Rental property owners, in particular, were heavily impacted by the changes. Because a few of the regulations are retroactive, one client was able to write off $2 million in repairs for its 2014 taxes, Powell said.

However, the need to review tax returns several years back also added to the arduous workload associated with the new regulations, which have been widely criticized for being overly complex.

“It is a major undertaking from a tax department’s perspective,” said Michelle Jenkins, senior manager of tax services at Ernst & Young LLP in Dallas.

She works with the region’s three Fortune 500 companies:  Wal-Mart Stores Inc., J.B. Hunt Transport Services Inc. and Tyson Foods Inc.

“A lot of people say this has been really disruptive. There are very few tax departments who have said, ‘This has been a really good exercise,’” Jenkins said.

The final rules, however, provided some safe harbors and other elements that made the transition a bit easier.

For example, the Internal Revenue Service announced earlier this year a simplified procedure with fewer forms and requirements for smaller businesses, companies with assets or average annual gross receipts totaling less than $10 million.

Larger companies, on the other hand, are still on the hook.

The tax department is having to familiarize itself with what people who are handling the books are doing, making more work for both departments.

“People are having to ask questions they’ve never had to ask,” Jenkins said, adding that the guidelines are an improvement to the uncertain, piecemeal rules in place before, comprised of temporary regulations and various court case results.

“It’s better than it was, in the fact that it is final. There’s not nearly as much, kind of, guess work,” Jenkins said.

Temporary regulations have been the norm for at least 10 years prior to the new rules, and that lack of finality prevented companies from putting procedure systems into place.

Even with the new regulations, it’s going to take some time for larger companies to overhaul their procedures, as the issue is still complicated, especially for companies whose main assets are their equipment.    

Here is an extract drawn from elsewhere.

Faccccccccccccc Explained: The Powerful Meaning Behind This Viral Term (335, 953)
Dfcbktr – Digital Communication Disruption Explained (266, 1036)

“Replacing a knob — that’s a repair,” Jenkins said, “but if we are going in and there’s some sort of gear machine that’s the CPU [central processing unit] of this equipment, and every time we repair that, it really does lengthen the life of the equipment, that item needs to be capitalized.”

Either way, the company is getting money back for its investments, but it’s a matter of timing.

If an asset is capitalized and depreciated over time, “that deduction’s going to come. It’s just, we’re not getting it all today,” she said.

So, businesses’ attitude toward the new regulations might depend on their financial situation.

“If the company has a posture of really wanting a lot of cash today, these provisions give them that, and some will say, ‘OK, I’m getting a nice little cash bump. I’m reducing my taxable income, such that I have a lower tax liability,’” she said. “It may excite some departments. Others are finding it’s a lot of work.”